Hierarchical Cu@CoFe layered double hydroxide core-shell nanoarchitectures as bifunctional electrocatalysts for efficient overall water splitting

Efficient and low-cost bifunctional catalysts toward both hydrogen evolution reaction (HER) and oxygen evolution reaction (OER) for overall water splitting are of great significance to energy and environmental sustainability. Here, we report on a novel hierarchical Cu@CoFe layered double hydroxide (LDH) core-shell nanostructure catalyst for efficient overall water splitting in the alkaline medium. Benefiting from the smart structure, the optimized composite affords small overpotentials of 171mV for the HER and 240mV for the OER at a current density of 10mAcm−2, along with Tafel slopes of 36.4 and 44.4mVdec−1 for the HER and OER, respectively.

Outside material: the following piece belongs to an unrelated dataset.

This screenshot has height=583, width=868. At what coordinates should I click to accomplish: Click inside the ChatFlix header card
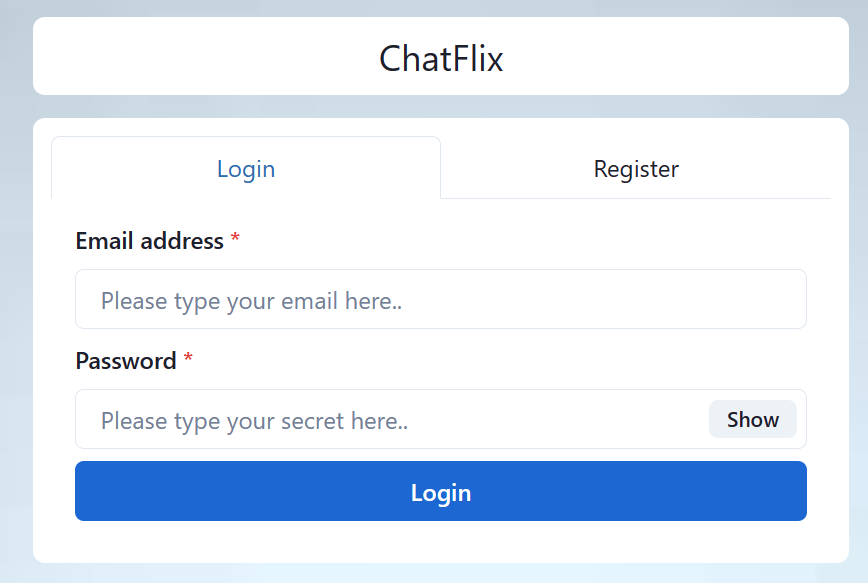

Strikingly, the overall water splitting performance is very good since it just requires a voltage of 1.681V to gain a current density of 10mAcm−2, which is only 60mV larger than the benchmark of IrO2 (+)/Pt (−) electrodes. Moreover, the optimized composite electrodes exhibit outstanding durability within 48h testing, which is much better than that of the benchmark. Our rational design of the hierarchical core-shell nanoarchitectures presents a simple approach to fabricate advanced catalysts for water splitting. [Display omitted] •Hierarchical Cu@CoFe LDH core-shell structure catalyst is fabricated by a facile way.•The unique structure endows the sample with a big surface area and more active sites.•The core-shell catalysts are efficient for both HER and OER in the alkaline media.•The overall water splitting is featured by a voltage of 1.681V to for 10mAcm−2.